Given passage:
— Begin —

Best things to do in Horse Cave, Kentucky – Caves, Kangaroos & Covered Wagons
This summer, my family and I were looking for a fun weekend adventure. After our Bowling Green trip last winter, the kids and I have been fascinated with exploring caves. And Kentucky has more caves than just about any other state. Since we’re in Nashville, it’s only a 90-minute drive, so we reached out to our friends at Hart County Tourism to book a trip and explore the best things to do in Horse Cave Kentucky, so we could experience all of the fun. We appreciate the generosity of Hart County Tourism and all of the attractions that we visited during our stay.
Where is Horse Cave, Kentucky?
Horse Cave, Kentucky, is in the middle of Kentucky, about halfway between Louisville and Nashville. It’s about 90 minutes from either city. Horse Cave is also about 30 minutes from Bowling Green, which is a city that we visited last winter. I love how close Horse Cave is to Nashville. It’s close enough for a weekend getaway and, yet, its outdoor focus feels like light-years away from the city life of Nashville.
The best things to do in Horse Cave Kentucky
Hidden River Cave & American Cave Museum
Due to the limestone rock throughout Kentucky, its ground has a tremendous amount of natural caves across the state. The local cave in Horse Cave is called Hidden River Cave. It is one of the best things to do in Horse Cave Kentucky because it is a hidden gem. The wide-mouth cave entrance is below street level, so you could easily drive right by it and not realize what’s underneath.
Hidden River Cave tours were very popular when the cave first opened in 1912. Groundwater pollution, low visitation during World War II, and a lawsuit against L&N Railroad led to its closing in 1943. The sewage problem was solved in 1989, and the cave reopened to the public in 1992 (almost 50 years after it closed). Now, thousands of visitors and schoolchildren tour the cave year-round.
There are over 200 stairs to get down to the entrance of the cave. If you have trouble with stairs or unstable footing, exploring the Hidden River Cave is not recommended. The kids and I took a group tour of the cave and had such a great time. It’s astounding to me how these caves are formed over millennia primarily by water and gravity.
Inside the cave, you’ll find the world’s longest swinging underground bridge. It felt a little wobbly at first, but we had fun with it. And the historic Sunset Dome was majestic. It’s hard for iPhone pictures to truly capture how beautiful this dome is in person. You have to see it for yourself.
Guided tours are 1-hour long and are available daily. They operate every hour and no reservations are necessary. It’s $25 for adults (ages 15+), $12 for children (ages 6-14), and free for kids (ages 5 and under). Active military with ID are free and discounts are available for active/retired military family and friends.

— End —

Directions: Continue the travel piece on Horse Cave, Kentucky above, starting right after its final sentence.

Records supplied:

— Begin —

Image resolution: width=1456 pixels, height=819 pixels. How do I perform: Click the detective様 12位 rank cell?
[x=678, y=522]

— End —
— Begin —

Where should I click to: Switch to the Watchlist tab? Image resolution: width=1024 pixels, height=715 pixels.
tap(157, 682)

— End —

Output for this task:
Hidden River Cave also offers 3-4 hour off-trail adventure tours ($53 per person) for spelunkers who want to explore the depths of the cave. These tours require reservations 48 hours in advance and must be a group of 2 or more. The cave and museum are pet-friendly, so you don’t have to leave Fido at home.
At the end of the tour, you have the option of riding a zip line and rappelling down the rocks. Timothy was ready to do the rappelling until he looked over the edge and then said “no thank you!” But, he was excited about the zip line. Scarlett, on the other hand, took some convincing (aka bribery). After Scarlett did the zip line, I had to buy her a fox stuffed animal from the gift shop inside the American Cave Museum. The museum is open from 9 am to 5 pm and requires a $6 entrance fee for all ages.
Kentucky Down Under Adventure Zoo
The Kentucky Down Under Adventure Zoo is one of the best things to do in Horse Cave Kentucky. Its owners bought the land and created a petting zoo for animals primarily from Australia. As you walk through the 60+ acres, you’ll find kangaroos, wallabies, ostriches, lorikeets, and so much more.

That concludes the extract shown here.